When I run now, it does not take long for pain to hit my kneecap. On my run I did last Sunday, I was in pain after just 10 minutes of running. This pain is sharp and constant, and it becomes worse when going up and down stairs or hills. Recently, I read an article stating this type of knee pain could be the result of the muscles in the knees not being strong enough. It is a condition called runner’s knee. Therefore, I felt maybe if I pushed through the pain, then my knee muscles would get stronger. This was not happening. My knees performed worse with each Sunday run I completed.

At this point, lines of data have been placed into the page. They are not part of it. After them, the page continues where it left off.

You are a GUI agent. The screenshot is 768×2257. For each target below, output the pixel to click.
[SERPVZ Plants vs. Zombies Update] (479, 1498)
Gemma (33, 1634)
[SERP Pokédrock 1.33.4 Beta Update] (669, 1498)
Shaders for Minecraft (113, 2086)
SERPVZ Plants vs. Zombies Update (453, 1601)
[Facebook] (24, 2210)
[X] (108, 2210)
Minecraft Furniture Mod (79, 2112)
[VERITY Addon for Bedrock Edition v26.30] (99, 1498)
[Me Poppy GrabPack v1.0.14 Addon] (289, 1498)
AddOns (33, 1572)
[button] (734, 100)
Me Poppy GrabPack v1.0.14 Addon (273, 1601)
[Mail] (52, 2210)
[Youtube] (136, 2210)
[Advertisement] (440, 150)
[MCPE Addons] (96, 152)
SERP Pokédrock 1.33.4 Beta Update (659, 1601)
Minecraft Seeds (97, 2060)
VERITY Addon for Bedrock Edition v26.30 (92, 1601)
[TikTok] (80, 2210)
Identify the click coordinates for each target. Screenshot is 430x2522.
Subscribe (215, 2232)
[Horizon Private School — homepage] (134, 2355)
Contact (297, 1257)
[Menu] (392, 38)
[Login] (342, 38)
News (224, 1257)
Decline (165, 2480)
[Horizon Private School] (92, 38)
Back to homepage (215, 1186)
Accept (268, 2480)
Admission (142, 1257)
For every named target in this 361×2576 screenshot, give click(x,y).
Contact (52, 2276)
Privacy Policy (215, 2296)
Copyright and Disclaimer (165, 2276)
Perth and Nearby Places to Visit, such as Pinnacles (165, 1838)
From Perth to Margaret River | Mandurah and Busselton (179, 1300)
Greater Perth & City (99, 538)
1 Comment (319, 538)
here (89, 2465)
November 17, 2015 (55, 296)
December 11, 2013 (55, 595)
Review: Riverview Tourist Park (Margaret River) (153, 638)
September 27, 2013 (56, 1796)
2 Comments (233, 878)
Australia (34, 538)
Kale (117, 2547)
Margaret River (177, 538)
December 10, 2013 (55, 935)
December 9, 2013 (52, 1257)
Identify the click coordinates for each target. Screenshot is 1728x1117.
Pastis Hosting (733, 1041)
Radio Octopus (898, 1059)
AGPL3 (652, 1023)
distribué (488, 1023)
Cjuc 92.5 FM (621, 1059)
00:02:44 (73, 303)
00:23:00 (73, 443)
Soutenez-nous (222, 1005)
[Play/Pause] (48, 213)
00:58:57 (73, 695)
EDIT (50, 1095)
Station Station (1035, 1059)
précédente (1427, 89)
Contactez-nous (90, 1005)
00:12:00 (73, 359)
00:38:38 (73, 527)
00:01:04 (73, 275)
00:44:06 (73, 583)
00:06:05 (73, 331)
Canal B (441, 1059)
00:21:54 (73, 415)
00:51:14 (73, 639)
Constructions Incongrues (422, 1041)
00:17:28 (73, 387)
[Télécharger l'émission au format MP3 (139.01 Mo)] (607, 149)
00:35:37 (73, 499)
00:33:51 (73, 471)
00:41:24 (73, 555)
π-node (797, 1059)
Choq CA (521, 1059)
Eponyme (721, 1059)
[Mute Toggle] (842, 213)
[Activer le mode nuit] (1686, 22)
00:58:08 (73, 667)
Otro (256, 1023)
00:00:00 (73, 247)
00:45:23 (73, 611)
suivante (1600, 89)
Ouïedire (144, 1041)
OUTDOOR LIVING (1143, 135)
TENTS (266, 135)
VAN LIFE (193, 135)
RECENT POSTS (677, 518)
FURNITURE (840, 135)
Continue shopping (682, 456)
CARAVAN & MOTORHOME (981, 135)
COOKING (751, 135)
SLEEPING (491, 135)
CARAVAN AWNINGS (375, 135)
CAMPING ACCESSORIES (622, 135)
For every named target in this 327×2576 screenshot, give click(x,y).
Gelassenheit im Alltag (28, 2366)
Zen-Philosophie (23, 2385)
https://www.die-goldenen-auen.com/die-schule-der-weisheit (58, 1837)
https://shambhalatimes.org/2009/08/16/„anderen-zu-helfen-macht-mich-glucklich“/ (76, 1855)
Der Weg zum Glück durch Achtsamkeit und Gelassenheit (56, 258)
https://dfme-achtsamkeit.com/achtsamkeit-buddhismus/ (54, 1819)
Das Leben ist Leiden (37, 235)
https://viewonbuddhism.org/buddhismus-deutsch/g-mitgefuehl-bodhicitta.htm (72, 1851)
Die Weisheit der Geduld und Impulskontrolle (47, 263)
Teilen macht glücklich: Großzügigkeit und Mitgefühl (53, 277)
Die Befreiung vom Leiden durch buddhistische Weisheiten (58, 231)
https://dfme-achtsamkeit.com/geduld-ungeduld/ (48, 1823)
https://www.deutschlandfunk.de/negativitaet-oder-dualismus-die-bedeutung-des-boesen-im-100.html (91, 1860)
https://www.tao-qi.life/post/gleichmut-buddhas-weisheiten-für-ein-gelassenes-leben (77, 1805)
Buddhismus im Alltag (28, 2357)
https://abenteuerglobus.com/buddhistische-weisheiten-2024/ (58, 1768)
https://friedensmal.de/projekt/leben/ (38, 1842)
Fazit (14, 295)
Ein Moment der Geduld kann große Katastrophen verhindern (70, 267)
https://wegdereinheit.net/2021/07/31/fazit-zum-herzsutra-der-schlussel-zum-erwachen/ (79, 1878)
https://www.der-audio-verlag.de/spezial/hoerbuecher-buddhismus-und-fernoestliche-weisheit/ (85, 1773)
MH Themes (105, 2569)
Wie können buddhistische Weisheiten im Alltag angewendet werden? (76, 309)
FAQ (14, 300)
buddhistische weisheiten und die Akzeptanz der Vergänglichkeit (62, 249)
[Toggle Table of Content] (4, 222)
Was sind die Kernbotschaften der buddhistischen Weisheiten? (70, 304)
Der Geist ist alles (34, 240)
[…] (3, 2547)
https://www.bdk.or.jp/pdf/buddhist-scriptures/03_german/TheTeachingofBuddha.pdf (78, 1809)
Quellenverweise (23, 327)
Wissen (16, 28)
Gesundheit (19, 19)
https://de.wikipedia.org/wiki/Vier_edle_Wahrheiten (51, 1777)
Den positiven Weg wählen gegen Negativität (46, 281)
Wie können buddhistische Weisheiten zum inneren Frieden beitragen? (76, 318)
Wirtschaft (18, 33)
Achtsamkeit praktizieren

This past Sunday, my third Sunday run, I ran my last mile of my 30-minute run slower than I could have walked it. My run split times increased two minutes a mile with each run. Therefore, not only was the pain still there, but I was also performing much worse. This got me thinking the muscles may not be the issue, and I could be doing some real damage to my knee. It was not worth the risk to continue this goal.

Going forward, I know I will need to talk to a physical therapist or an orthopedic doctor about my knees to see if it would be possible to run again someday. I will also need to note what exercises I can do and cannot do. When I do the leg press or hamstring curls at the gym my knee is not affected, but squats are horribly painful. Hiking is fine unless I have large elevation changes on my hike, and even with that the knee does not start hurting on the elevation hike until about 10 miles (16 km) into the hike. Flat surfaces do not affect my knee when hiking. Therefore, I am learning my limits. Pro athletes often do the same on giving up their goals when they reach their limits, and their bodies can give no more. In their case they walk away and retire from their lifelong goal of playing their sport professionally. Learning your limits, just like me with running and pro athletes performing their trade, is very much needed when setting goals or know when to stop pursuing them.

In short, the takeaway from all of this is that it is always worthwhile to review the goals. You should ask yourself if you should continue pursuing them. They may no longer be healthy goals to pursue mentally, physically, or emotionally. They may come into conflict with other more important goals as well. If you decide in these cases the goals are not worth pursuing, then it does not make you a quitter or a failure. At times it means you are making an intelligent decision. Sometimes it is best to walk away from a goal.